An ex-Amazon employee who led a warehouse workers’ strike has sued for discrimination, alleging the company failed to “provide PPE equipment to its predominantly minority workforce” while giving whites cushy management jobs.

The trillion-dollar online retail giant “subjected a class of African American and Hispanic workers to inferior terms and conditions of employment as it offered predominantly Caucasian employees working in managerial classifications [sic],” the lawsuit, filed on Thursday, claimed. It argued the company carelessly put Smalls, who is black, and his warehouse co-workers at risk while safeguarding predominantly-white middle-management employees.

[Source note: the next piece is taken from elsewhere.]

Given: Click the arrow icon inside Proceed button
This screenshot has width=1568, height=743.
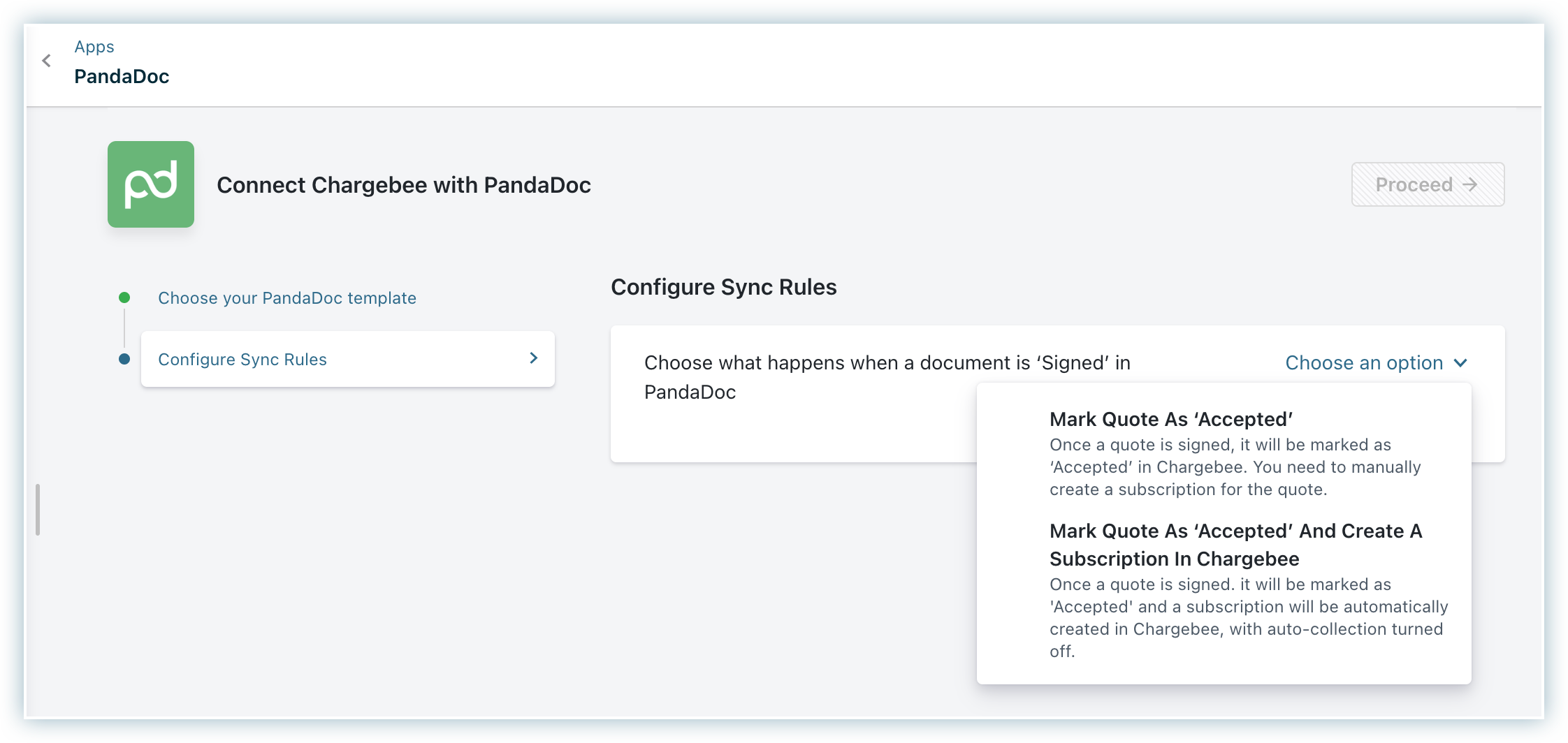Looking at the screenshot, I should [1470, 184].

The management associate blamed Amazon’s “delinquent response to the emerging pandemic” on institutionalized racism, arguing the company didn’t care what happened to at-risk warehouse workers “because the large majority of them were African-Americans, Latino or immigrants who were vulnerable because of their recent entry into the United States.”

As proof, he held up Amazon’s “greater diligence” in attending to “the health and safety of managers who, as a group, were disproportionately Caucasian.” Smalls claimed his initial attempt to bring up his subordinates’ concerns over lack of PPE and adequate social distancing and sanitation measures was rebuffed, insisting management only took notice when he marshaled a group that “included Caucasian workers” to complain about inadequate worker protection.

Minority workers were thus “subjected…to health threats to which Amazon did not subject its primarily Caucasian management staff,” the suit argued.

Smalls was fired in March after organizing a walkout of some 50 to 60 employees from the Staten Island fulfillment center where he worked as employees expressed concerns that Amazon was not taking workers’ temperatures; providing masks, gloves, and hand sanitizer; or “adequately enforcing social distancing” – let alone following state and federal health authorities’ “guidance for cleaning and disinfecting the facility.”

While he claimed at the time he was wrongfully terminated for leading the protest, Amazon countered by claiming Smalls had broken quarantine after having close contact with the employee previously diagnosed with the virus, arguing he had received “multiple warnings for violating social distancing guidelines.” However, that explanation didn’t sit well with New York Attorney General Letitia James, who asked the National Labor Relations Board to look into the firing.

In the lawsuit, Smalls too denounced Amazon’s explanation for his firing – which took place mere hours after the walkout – as “lies,” arguing he had not been asked to leave the warehouse at all and insisting the company had never informed him of any social distancing policies. Indeed, he said, Amazon had “no such policy [of social distancing], no practice of contact tracing and did not quarantine workers exposed to those…who did test positive for Covid-19.” The absence of such policies was one of the reasons the employees were protesting, he said.

Smalls had been told to quarantine “with pay” several days after an employee he’d had close contact with had tested positive for Covid-19, though the senior operations manager who gave him the instruction “provided no specific instructions or duration,” leaving him and his co-workers confused, according to Smalls.

Days after Smalls’ firing, internal memos emerged showing Amazon General Counsel David Zapolsky had suggested the company use Smalls, whom he called “not smart or articulate,” to smear all employee resistance. The management associate would serve as a “weak spokesman” for worker rights and Amazon could thus shore up public support for its Covid-19 policies. Those memos proved Smalls was in part fired because of his race, the lawsuit alleged.

Last week, a New York judge dismissed a lawsuit by four Amazon employees from the distribution center where Smalls worked that alleged the company had failed to follow public health guidelines around the coronavirus pandemic. Filed in June, the suit had accused the e-tailer of creating unsafe working conditions by engaging in “purposeful miscommunication with workers,” prioritizing productivity over worker safety, and failing to cough up sick pay “on a timely basis.”